The current implementation

The file size method should be a preliminary method, if it fails there’s no need to do any of the more intensive checks and immediately give out an error and stop restoring. Stronger checks are used only if it passes.

The simplest and strongest check is to calculate the checksum for the entire file but this would be very intensive for large files and therefore not always feasible. A reasonable compromise would be to calculate the checksum only for certain parts of the file. This is the checksum method and it is one of the two methods that have been implemented in CRIU.

The other method is the build-ID method. The build-ID is a "strongly unique embedded identifier" that (If present) is stored in a particular note section of ELF files.

Build-ID

The build-ID (If present) is stored in a note of type NT_GNU_BUILD_ID in the ELF file. All notes are in the note section which is a program header of type PT_NOTE in the ELF file. After the file has been mmap-ed, the first thing that needs to be done is to check whether the file is an ELF file or not. This is done by checking for the magic number. The next thing to do is to identify whether the file is a 32-bit ELF file or a 64-bit ELF file since the data types of the variables used to parse the ELF file will change depending on the bitness of the file (There are specific 32-bit and 64-bit variants of the data structures in elf.h) but the procedure will remain the same.

The position of the program headers is stored as an offset in phoff. Since all the program headers are stored in an arbitrary order, each program header needs to be checked. If a program header of type PT_NOTE is found, the position of this note section is stored as an offset in p_offset. The notes are stored in an arbitrary order as well, so each note needs to be checked. If a note of type NT_GNU_BUILD_ID is found, the build-ID is present in its description.

Checksum

CRC32C is used to calculate the checksum. The only difference between CRC32C and CRC32 is the polynomial being used. CRC32C uses the Castagnoli polynomial (0x82F63B78 in little-endian notation) and CRC32 uses 0xEDB88320 (In little-endian notation).

The file is mapped 10 MB at a time and the checksum is calculated on the required bytes (Depending on the configuration set - Entire file, First N bytes of the file, or Every Nth byte of the file). N is the checksum parameter.

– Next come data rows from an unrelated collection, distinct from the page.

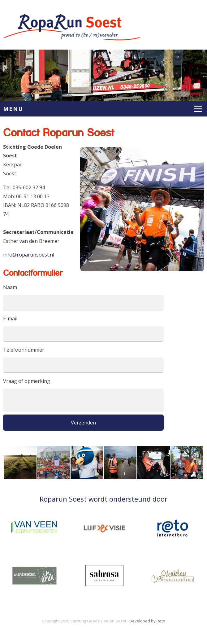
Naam (10, 287)
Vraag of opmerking (26, 381)
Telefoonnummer (23, 349)
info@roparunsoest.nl (28, 254)
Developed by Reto (147, 621)
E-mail (10, 318)
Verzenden (83, 422)
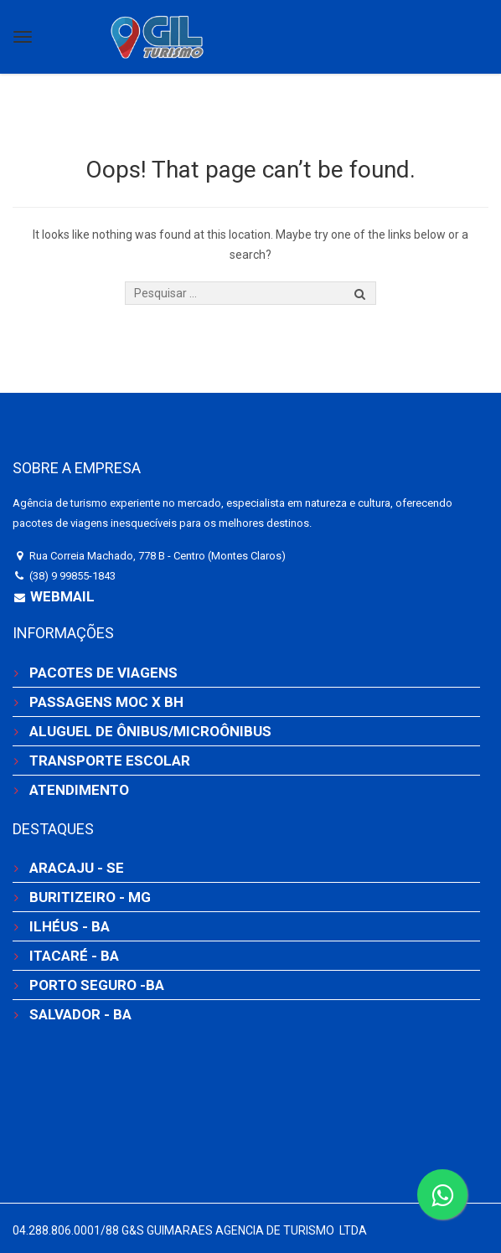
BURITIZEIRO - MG (90, 897)
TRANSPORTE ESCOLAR (109, 760)
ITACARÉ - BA (74, 955)
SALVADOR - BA (80, 1014)
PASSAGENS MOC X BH (106, 702)
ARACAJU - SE (76, 867)
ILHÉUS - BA (69, 926)
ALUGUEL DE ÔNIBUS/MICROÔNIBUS (150, 731)
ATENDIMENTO (79, 789)
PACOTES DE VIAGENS (103, 672)
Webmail (61, 596)
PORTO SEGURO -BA (96, 985)
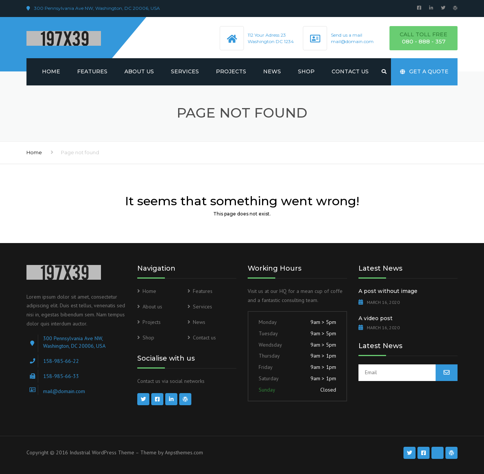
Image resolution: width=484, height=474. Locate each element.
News (272, 71)
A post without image (387, 291)
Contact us (350, 71)
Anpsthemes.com (184, 452)
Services (185, 71)
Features (92, 71)
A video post (375, 318)
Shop (306, 71)
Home (51, 71)
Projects (231, 71)
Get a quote (424, 71)
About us (139, 71)
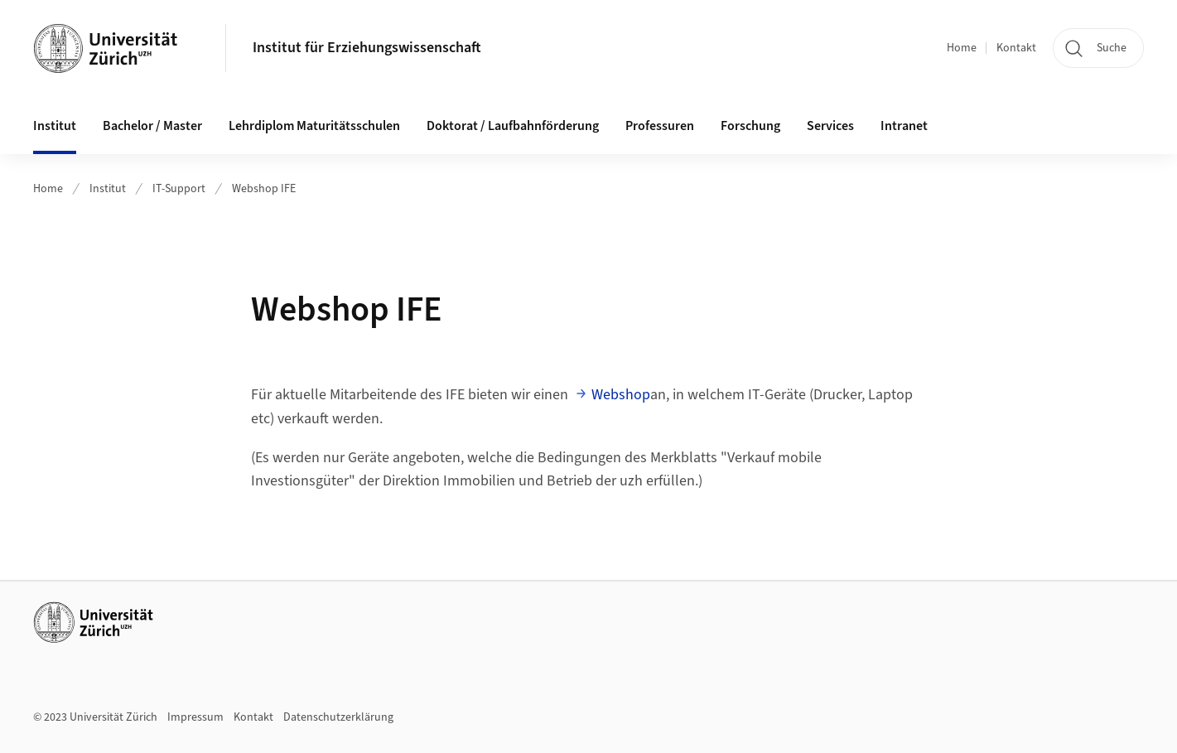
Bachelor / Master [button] (152, 126)
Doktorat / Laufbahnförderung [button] (513, 126)
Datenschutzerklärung (338, 717)
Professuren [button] (659, 126)
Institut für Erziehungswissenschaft (367, 47)
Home (962, 48)
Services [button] (830, 126)
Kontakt (1016, 48)
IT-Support (178, 189)
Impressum (195, 717)
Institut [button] (54, 126)
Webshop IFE (264, 189)
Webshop (620, 394)
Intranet (904, 126)
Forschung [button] (750, 126)
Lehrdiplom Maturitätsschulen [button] (314, 126)
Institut (107, 189)
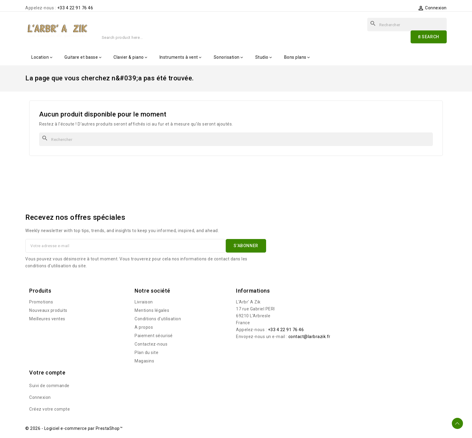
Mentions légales (152, 310)
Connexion (40, 397)
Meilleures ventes (47, 318)
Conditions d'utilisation (158, 318)
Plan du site (146, 352)
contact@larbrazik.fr (309, 336)
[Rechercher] (236, 139)
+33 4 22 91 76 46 (75, 7)
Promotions (41, 302)
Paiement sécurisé (154, 335)
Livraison (144, 302)
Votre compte (47, 372)
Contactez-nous (151, 344)
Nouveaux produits (48, 310)
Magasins (144, 361)
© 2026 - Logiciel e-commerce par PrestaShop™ (74, 428)
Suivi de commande (49, 385)
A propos (144, 327)
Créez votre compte (49, 409)
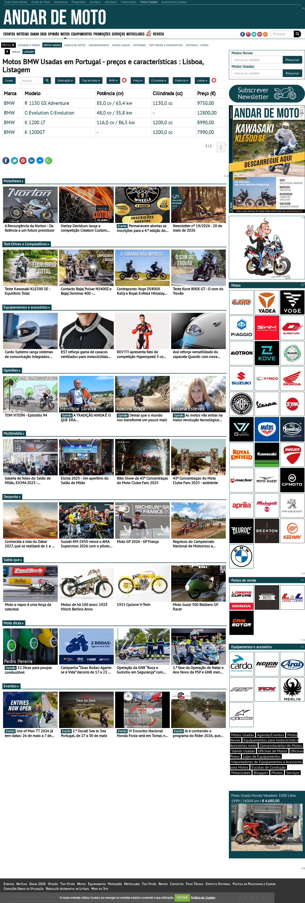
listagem (29, 51)
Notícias (23, 34)
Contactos (176, 884)
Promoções (101, 34)
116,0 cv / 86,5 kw (116, 122)
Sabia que (13, 559)
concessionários (99, 45)
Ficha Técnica (194, 884)
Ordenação (65, 80)
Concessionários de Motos (281, 745)
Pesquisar (292, 60)
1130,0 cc (163, 103)
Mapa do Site (99, 888)
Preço (137, 80)
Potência (181, 80)
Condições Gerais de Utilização (24, 888)
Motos (65, 34)
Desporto (12, 496)
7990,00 (205, 132)
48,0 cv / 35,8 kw (114, 112)
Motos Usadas (242, 735)
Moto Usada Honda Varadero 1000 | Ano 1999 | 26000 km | (267, 822)
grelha (16, 51)
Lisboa (202, 80)
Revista (158, 34)
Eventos (9, 34)
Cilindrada (158, 80)
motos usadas (52, 45)
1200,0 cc (163, 122)
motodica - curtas (197, 45)
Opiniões (12, 370)
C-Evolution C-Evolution (49, 112)
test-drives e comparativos (166, 45)
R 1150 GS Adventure (47, 103)
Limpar (9, 80)
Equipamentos (81, 34)
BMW (113, 80)
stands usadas (121, 45)
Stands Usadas (243, 751)
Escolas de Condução (269, 767)
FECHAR (182, 897)
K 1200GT (35, 132)
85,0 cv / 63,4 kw (114, 103)
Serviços (118, 34)
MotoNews (14, 181)
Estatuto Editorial (218, 884)
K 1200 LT (35, 122)
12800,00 (207, 112)
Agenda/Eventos (270, 735)
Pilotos (277, 772)
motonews (139, 45)
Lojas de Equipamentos (262, 756)
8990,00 (205, 122)
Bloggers (261, 772)
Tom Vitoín (67, 884)
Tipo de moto (91, 80)
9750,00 (205, 103)
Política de (203, 897)
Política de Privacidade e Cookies (254, 884)
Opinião (53, 34)
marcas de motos (74, 45)
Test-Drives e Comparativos (27, 244)
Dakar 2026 (38, 34)
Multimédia (14, 433)
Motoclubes (135, 34)
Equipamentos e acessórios (27, 307)
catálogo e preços (29, 45)
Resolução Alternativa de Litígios (67, 888)
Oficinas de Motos (272, 751)
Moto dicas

Adding a new configuration is quite simple and only requires the iterator to be moved to the necessary bytes (0 refers to the first byte of the file and 1 refers to the second byte and so on):

Input handling for the new configuration
The calculate_checksum_iterator_init function in "criu/files-reg.c” sets the initial iterator position (The first byte to calculate the checksum)
The calculate_checksum_iterator_next function in “criu/files-reg.c” moves the iterator to the next position (The next byte to calculate the checksum)
The calculate_checksum_iterator_stop_condition function in “criu/files-reg.c” returns true when the iterator has reached its final position

There is a separate check in the calculate_checksum function to make sure the iterator refers to a valid byte (Not negative and smaller than the total number of bytes in the file). If the iterator is outside the mapped region but still valid, the required region of the file will be mapped.

Using different validation methods and parameters

The build-ID method is much less intensive compared to the checksum method while still being a much stronger check than simply comparing the file size and is therefore the default. In other words, --file-validation buildid will not make a difference as this is the default method.

CRIU can also be configured to use the checksum method by default by using the --file-validation option:

--file-validation checksum-full to calculate and use the checksum on the entire file.
--file-validation checksum to calculate and use the checksum on the first N bytes of the file. The parameter N is set by using the --checksum-parameter option.
--file-validation checksum-period to calculate and use the checksum on every Nth byte of the file (Including the first byte of the file). The parameter N is set by using the --checksum-parameter option.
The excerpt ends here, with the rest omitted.